I’ve not held what anyone would call a “normal” job for over ten years. I haven’t had a 52 week a year, 7 day a week, 8 hour a day career for, really, my entire adult life. That’s okay by me… it’s actually my choice. I’m easily bored and frankly hate knowing more or less precisely what I’ll be doing day in and day out for the foreseeable future. There’s nothing more terrifying than a long, flat, and clearly defined career path stretching unchanged into the future.
There’s one thing more terrifying… a fog shrouded, forested, barely defined career path that is nearly invisible and not marked with any type of discernible sign posts.

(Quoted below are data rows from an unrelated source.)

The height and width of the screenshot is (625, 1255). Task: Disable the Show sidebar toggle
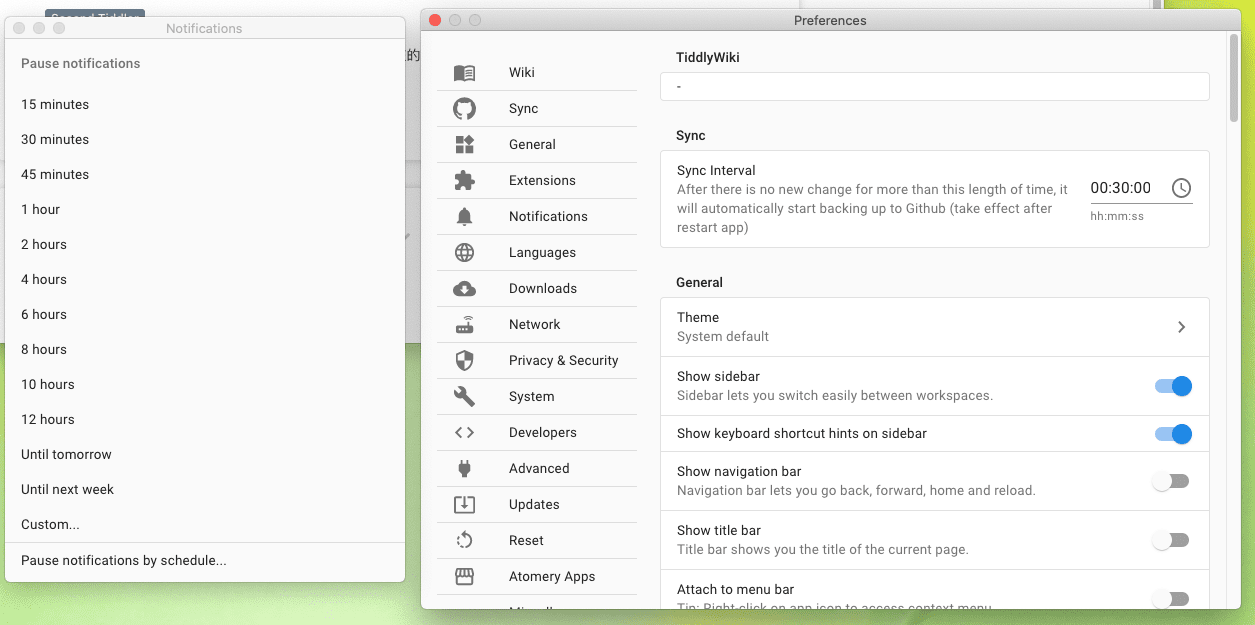pyautogui.click(x=1171, y=386)
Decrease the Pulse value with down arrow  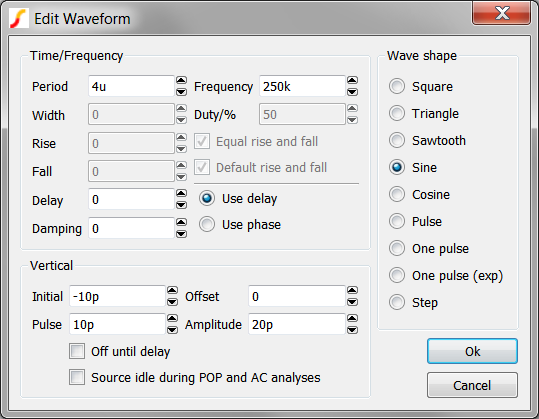click(172, 330)
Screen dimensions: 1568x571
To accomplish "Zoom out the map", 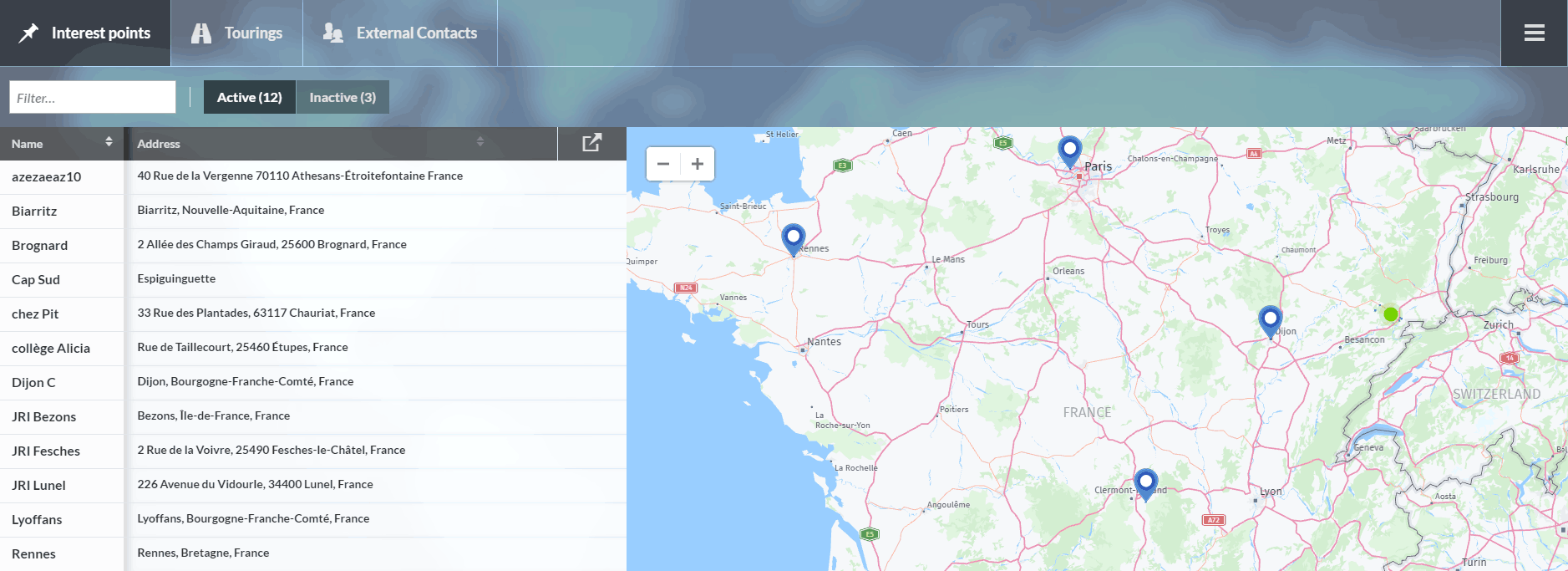I will (x=663, y=164).
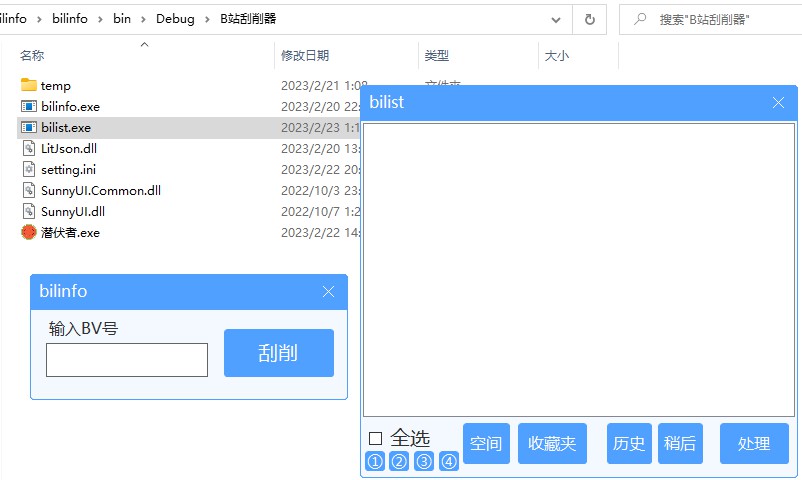This screenshot has width=802, height=480.
Task: Click the circled number 2 icon
Action: (399, 462)
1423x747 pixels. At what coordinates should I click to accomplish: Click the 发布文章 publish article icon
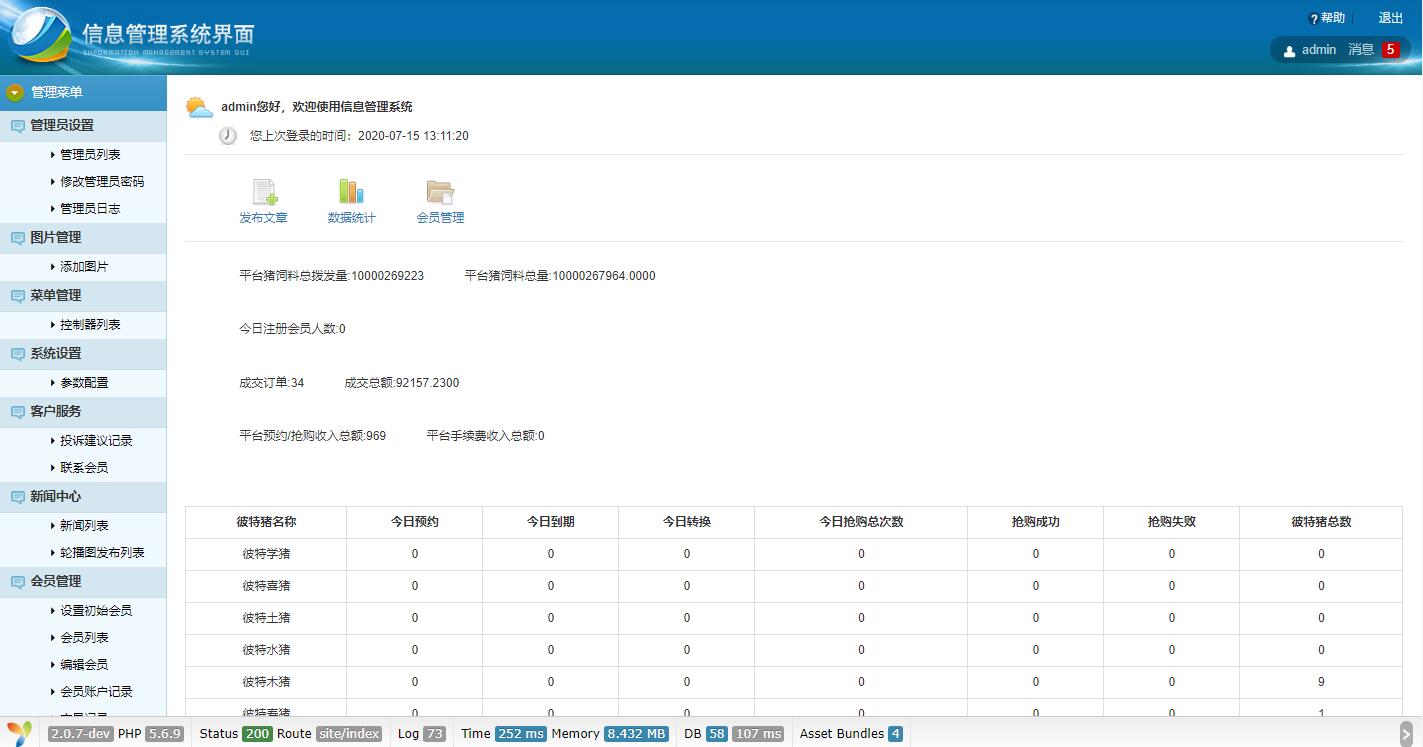pyautogui.click(x=264, y=192)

And that’s where I find myself, digging around poking bushes, and hoping that someone will come along with a map of some sort.

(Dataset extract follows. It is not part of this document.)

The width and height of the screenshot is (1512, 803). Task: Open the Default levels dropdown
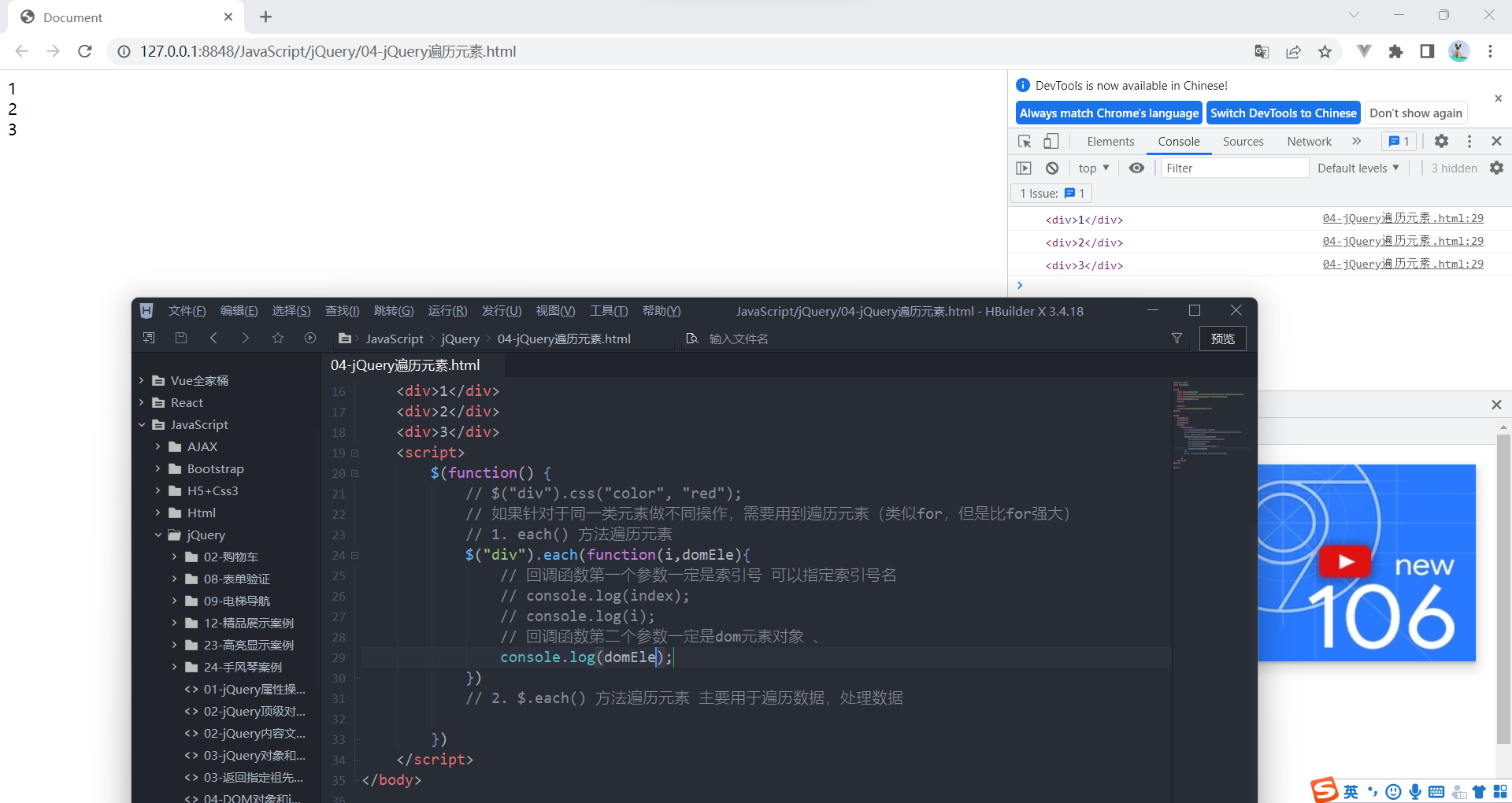click(x=1357, y=168)
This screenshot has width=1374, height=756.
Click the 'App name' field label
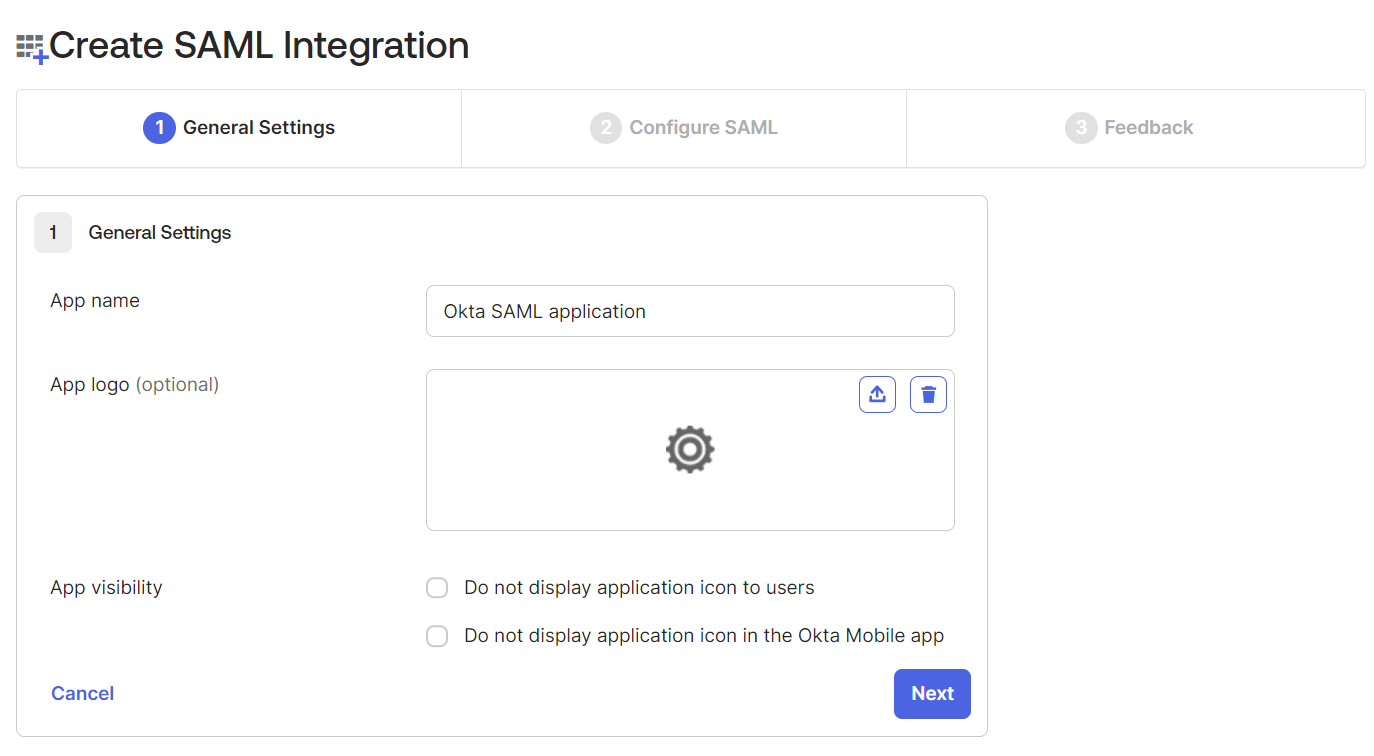(95, 301)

To fill you in, I’m a freelance costumer in the film industry. And yes that title is just as vague as it sounds. Ultimately, I’m a designer, hopefully building towards major motion pictures and t.v. series. But that’s all the way down this scary path, and there are so many forks in the road I’m not sure I’ll ever get there some days. I’ve had a lot of steps forward, and a few back… but I’m still wandering around just a little bit lost and hoping that I’m making good choices.
Most recently I had the good fortune to be offered some work on a rather great major network show. The original offer was for three weeks in a position that I’m not fond off, which is referred to as the “truck supervisor” (laundry, ridiculously early hours, long days, and taking crap from everyone), with possibility for further employment in a position that I much prefer. Half way through my three weeks, I was tentatively offered the truck position for the rest of the season (6 months of work in the film industry is about as close to job security as a person can get) and I found myself in a conundrum.

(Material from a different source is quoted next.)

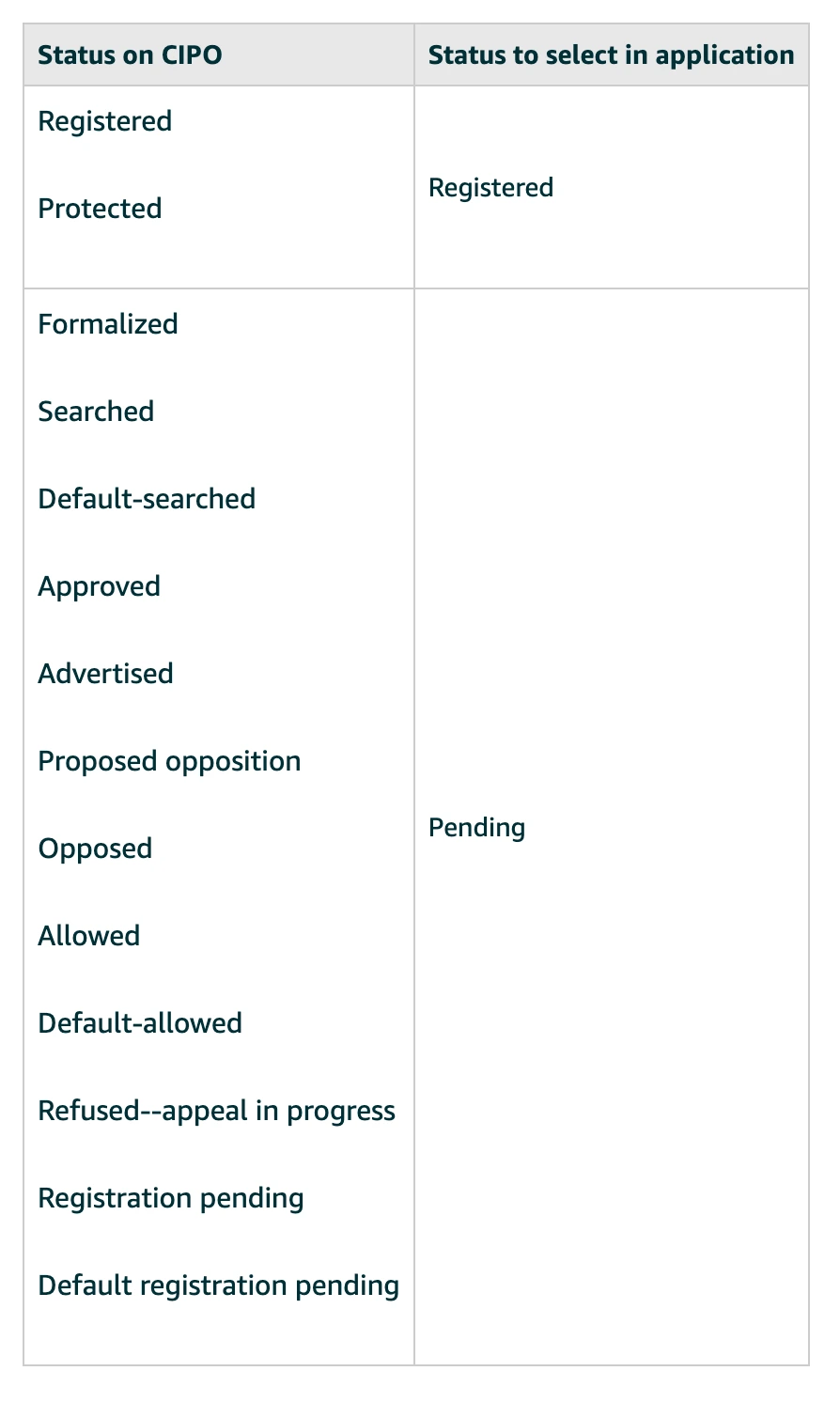Click the 'Opposed' status entry

95,849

Would I take the very good money and secure pay in a position I neither enjoy nor find my strong suit… or would I walk back out into the woods of uncertainty?
Several factors came into play in my decision. The show is great, the crew friendly, the actors lovely, most of my department a delight to work with and people I could learn a lot from. The position owns your life, leaves you physically and emotionally drained, gives you about 1.5 days off a week. Every decision has its pros and cons. And it basically came down to this:
Would keeping this position make me happy… probably not. So if not, would I feel it was advancing my career or teaching me skills that I needed and didn’t already have… also, not so much.
So I did the unthinkable.
I very politely responded that I was probably not the best choice to take the position for the full season, and walked away from the job.
So here I am, wandering on this bloody overgrown path hoping another fork in the road will appear to take me a little further on towards my goal… I could really use a flashlight.